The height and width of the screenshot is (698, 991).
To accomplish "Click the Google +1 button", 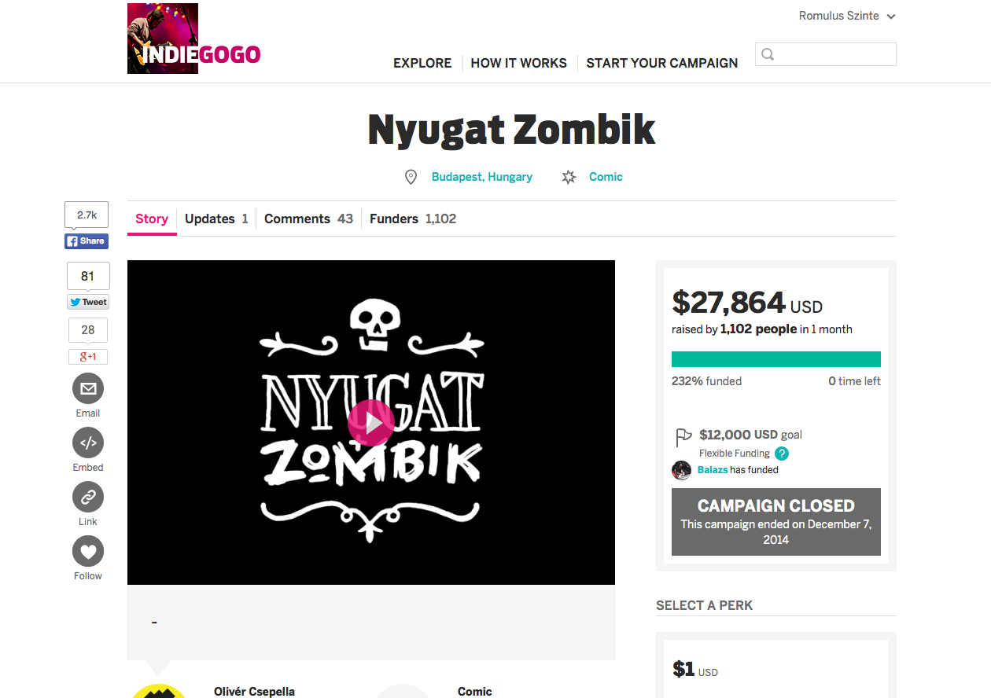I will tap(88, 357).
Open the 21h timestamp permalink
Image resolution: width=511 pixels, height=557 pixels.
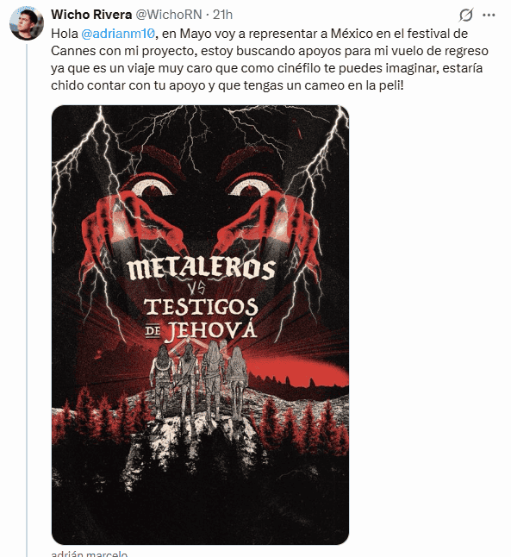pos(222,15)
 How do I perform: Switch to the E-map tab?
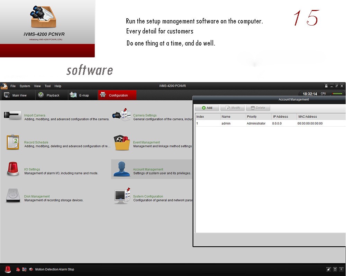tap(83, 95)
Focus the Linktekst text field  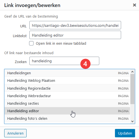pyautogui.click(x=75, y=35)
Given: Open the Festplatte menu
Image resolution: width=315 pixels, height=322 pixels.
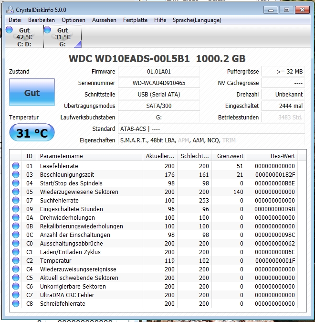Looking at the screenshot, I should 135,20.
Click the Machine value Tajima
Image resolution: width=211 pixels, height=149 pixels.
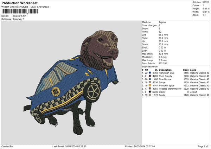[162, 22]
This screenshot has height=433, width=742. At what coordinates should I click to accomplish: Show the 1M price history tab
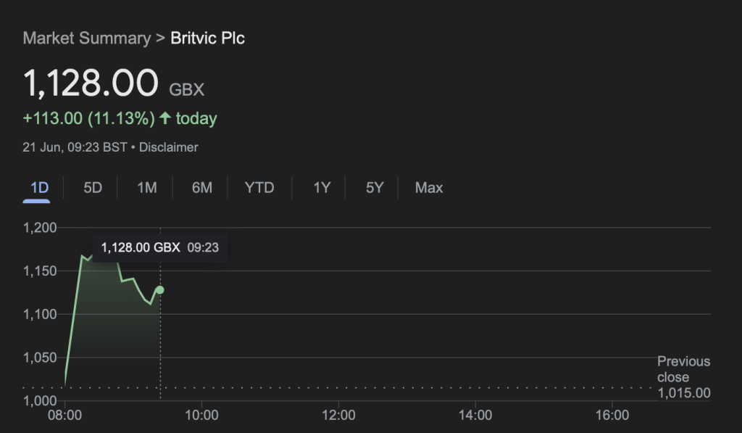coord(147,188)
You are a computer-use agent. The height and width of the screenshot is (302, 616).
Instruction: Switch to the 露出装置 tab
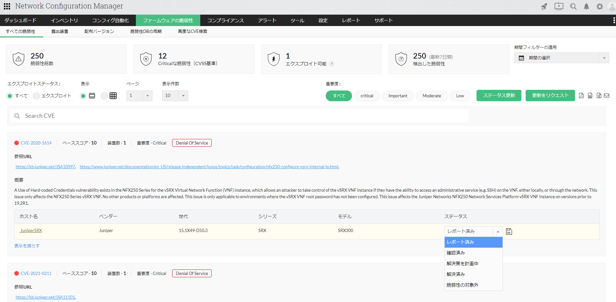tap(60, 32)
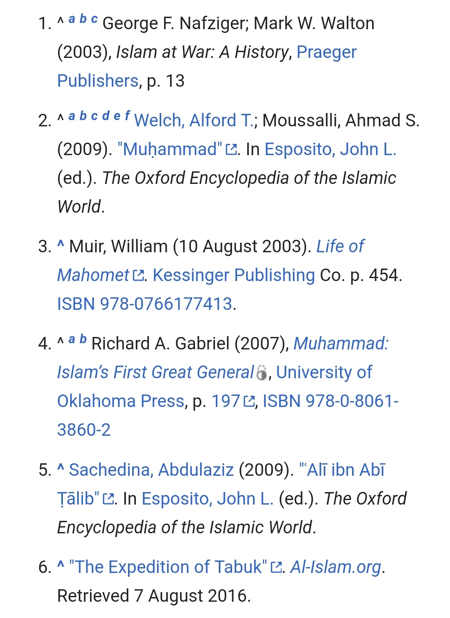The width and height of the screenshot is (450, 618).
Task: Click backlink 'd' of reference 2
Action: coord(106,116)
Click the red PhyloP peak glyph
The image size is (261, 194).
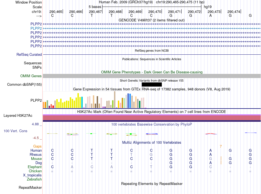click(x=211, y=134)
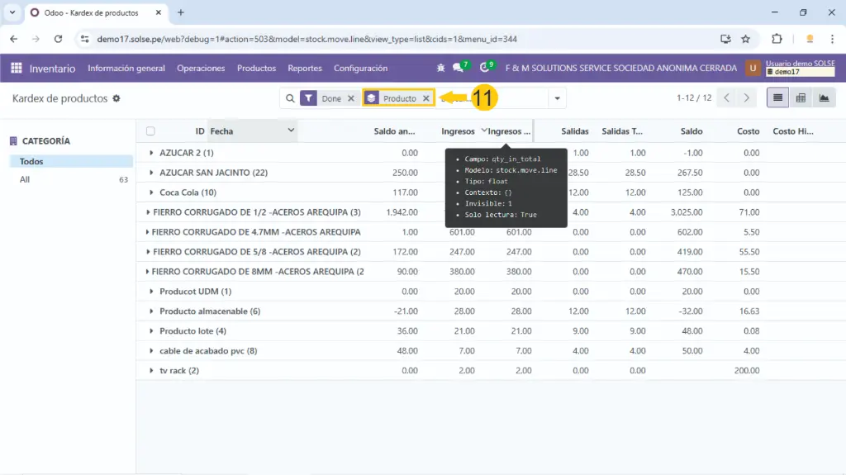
==*==
WHAT IS REQUIRED →
Only the lines from the one holding "This screenshot has" through the last line of the records should be output, please, exactly and without any pictures.

RESPONSE →
This screenshot has height=433, width=742. At what coordinates should I click to accomplish: Show the 1M price history tab
coord(147,188)
You are a computer-use agent. The height and width of the screenshot is (302, 616).
Instruction: Switch to the 露出装置 tab
tap(60, 32)
The width and height of the screenshot is (450, 618).
Task: Click backlink 'd' of reference 2
Action: coord(106,116)
Click the red PhyloP peak glyph
The image size is (261, 194).
click(x=211, y=134)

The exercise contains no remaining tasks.